8. Lady Mary’s son George becomes a Royal Air Force pilot in World War II.

Lady Mary’s son George is only five years old in the series finale of Downton Abbey. But that means he would theoretically be 18 in the fall of 1939, which is exactly when World War II broke out in Europe. He would almost certainly enlist, as show creator Julian Fellowes himself has suggested. But Decider has more specifically theorized that George would join the Royal Air Force (RAF), “with a desire to rebel against his emotionally distant mother and find purpose in a greater cause.” Sounds like George would be taking part in some dangerous missions, putting the entire family’s future at risk.

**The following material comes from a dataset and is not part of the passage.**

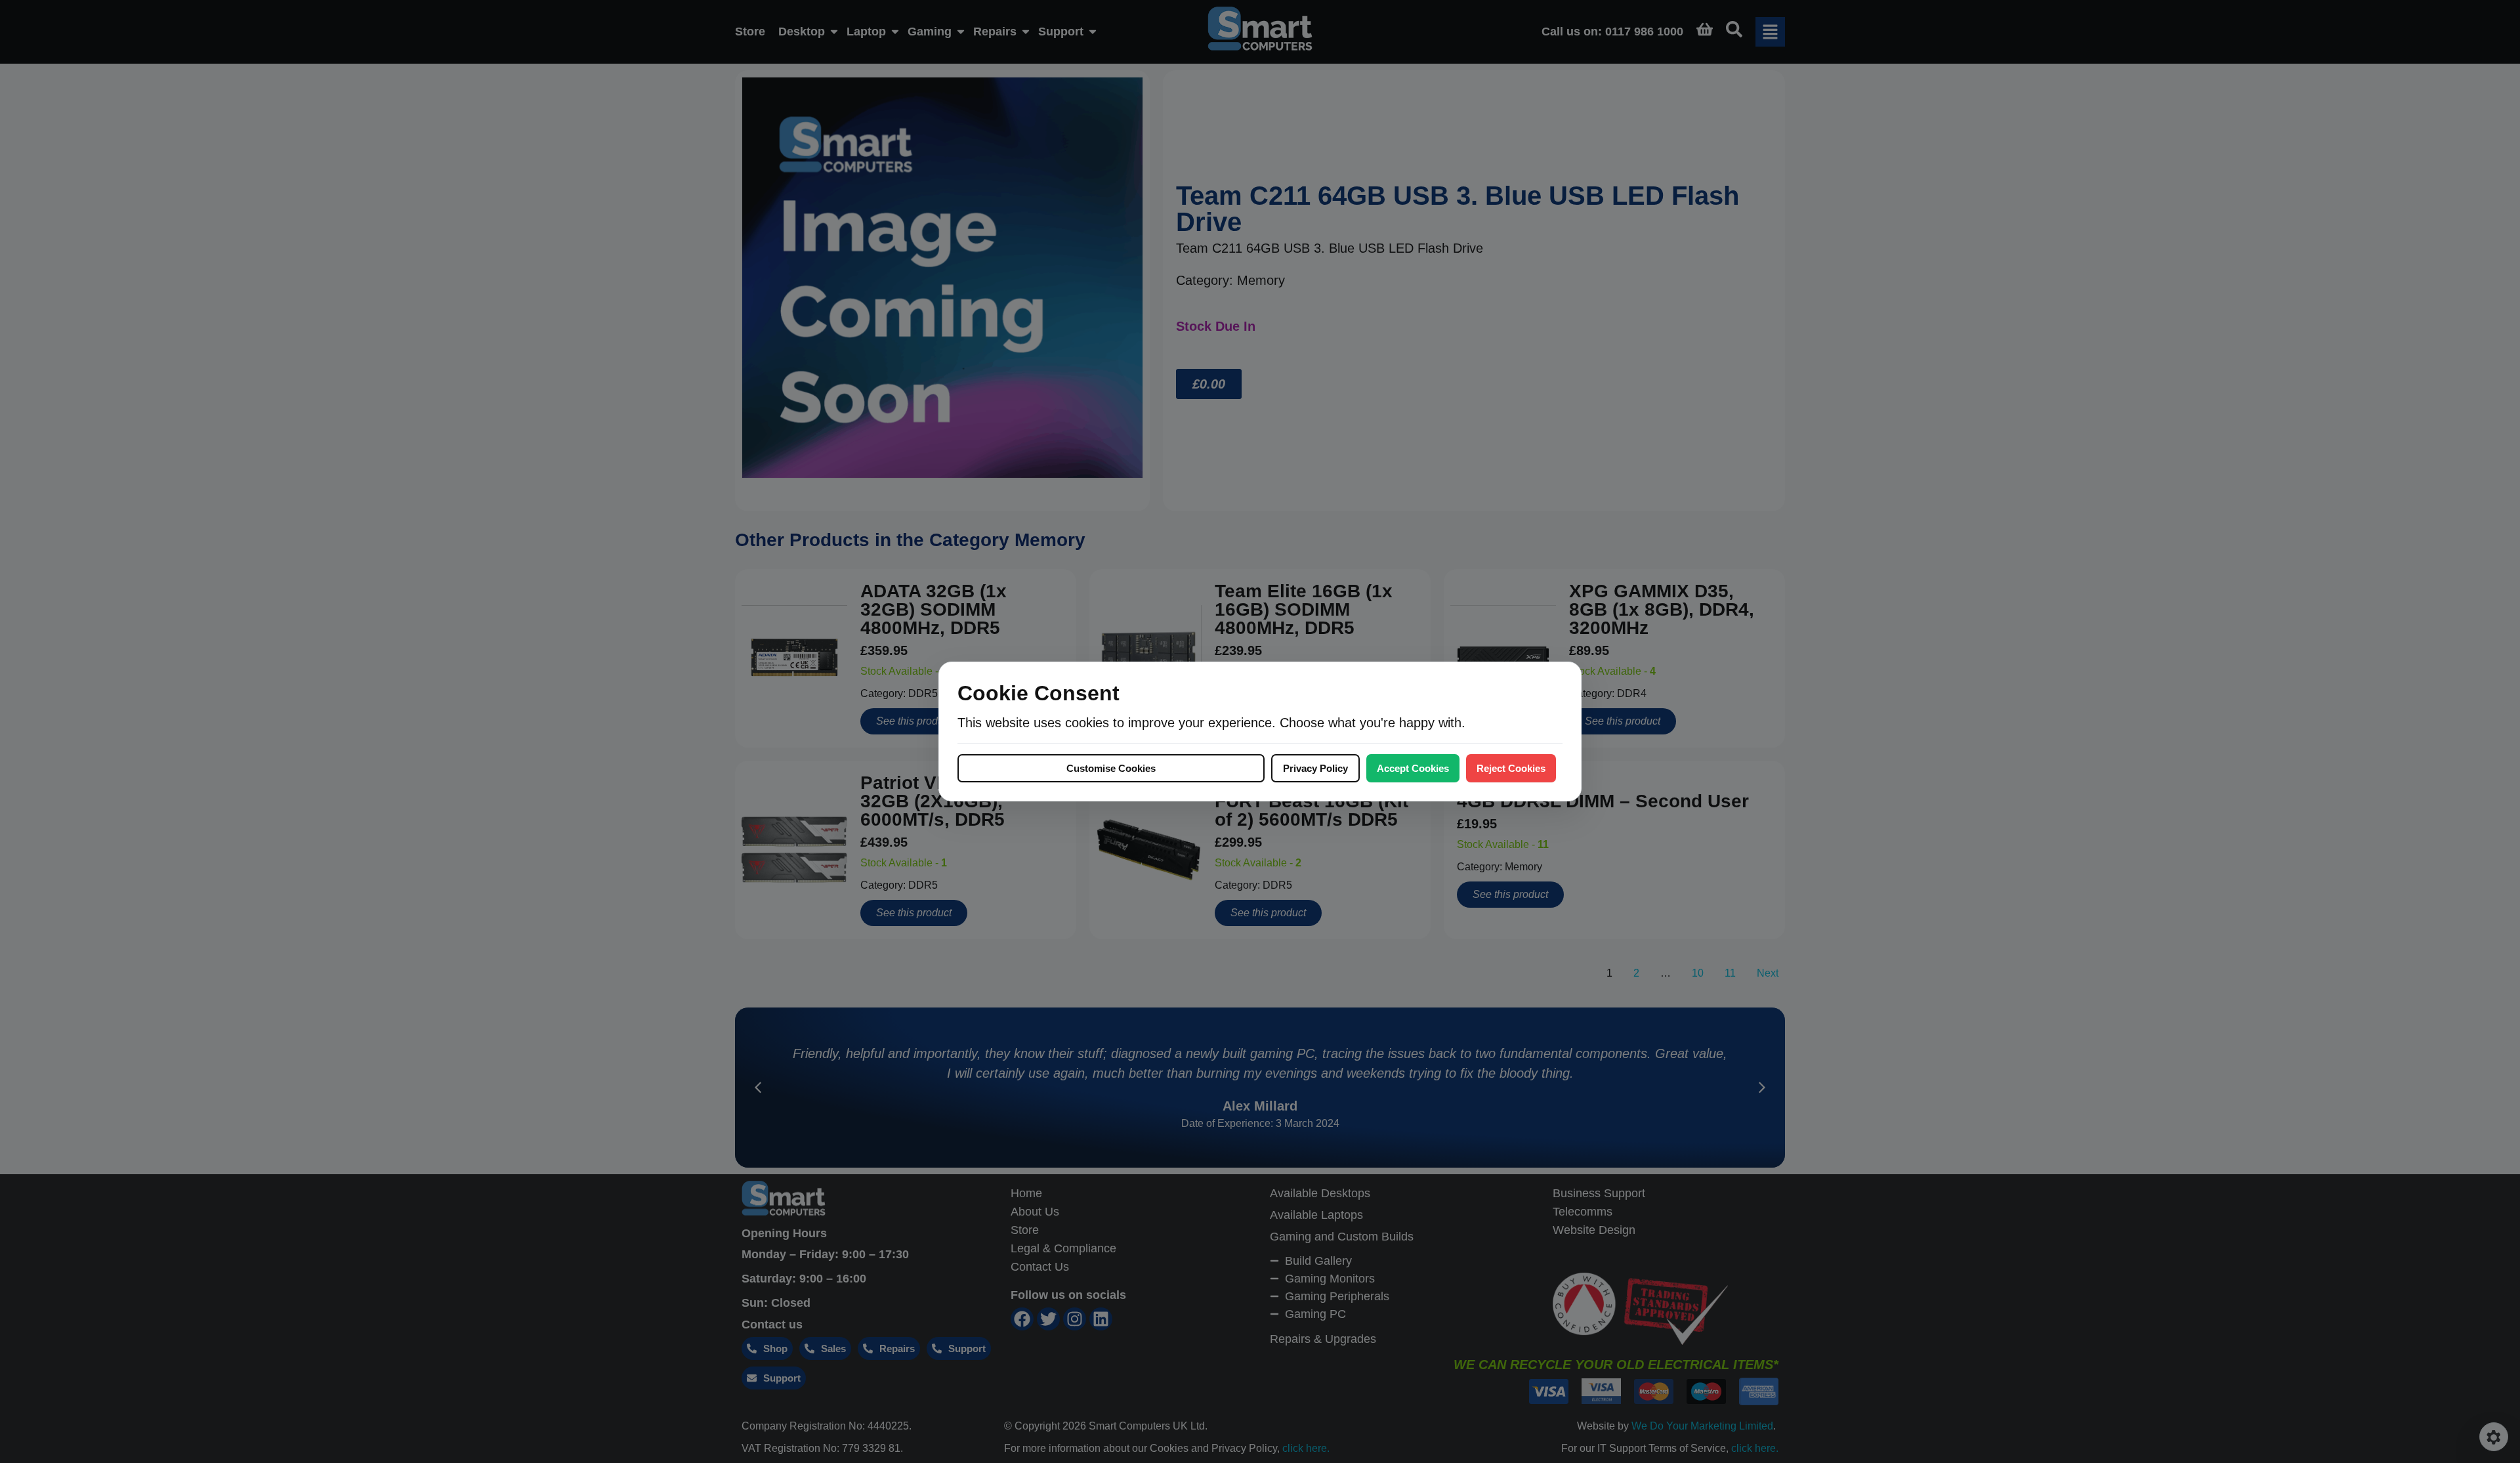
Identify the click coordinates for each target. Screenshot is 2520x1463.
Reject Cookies (1511, 768)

9. Public tours keep the estate alive.

The Crawleys spend much of Downton Abbey fretting about the future management of their estate—partially because Lord Grantham is kind of bad at it. But Lady Mary has taken over when the series ends, and Fellowes believes she’d find savvy ways to keep her family’s home in their hands. “She would probably have opened the house to the public in the 1960s, as so many of them did,” Fellowes told Deadline. “And she’d have retreated to a wing, and maybe only occupied the whole house during the winters. My own belief is that the Crawleys would still be there.”

10. The Dowager Countess keeps Denker and Spratt around for the drama.

Gladys Denker is a maid to the Dowager Countess. Septimus Spratt is her butler. These two do not like each other, and they’re quite public about it. Denker and Spratt’s unprofessional squabbles would’ve gotten plenty of other servants fired, but fans believe the Dowager Countess keeps them employed for her own amusement.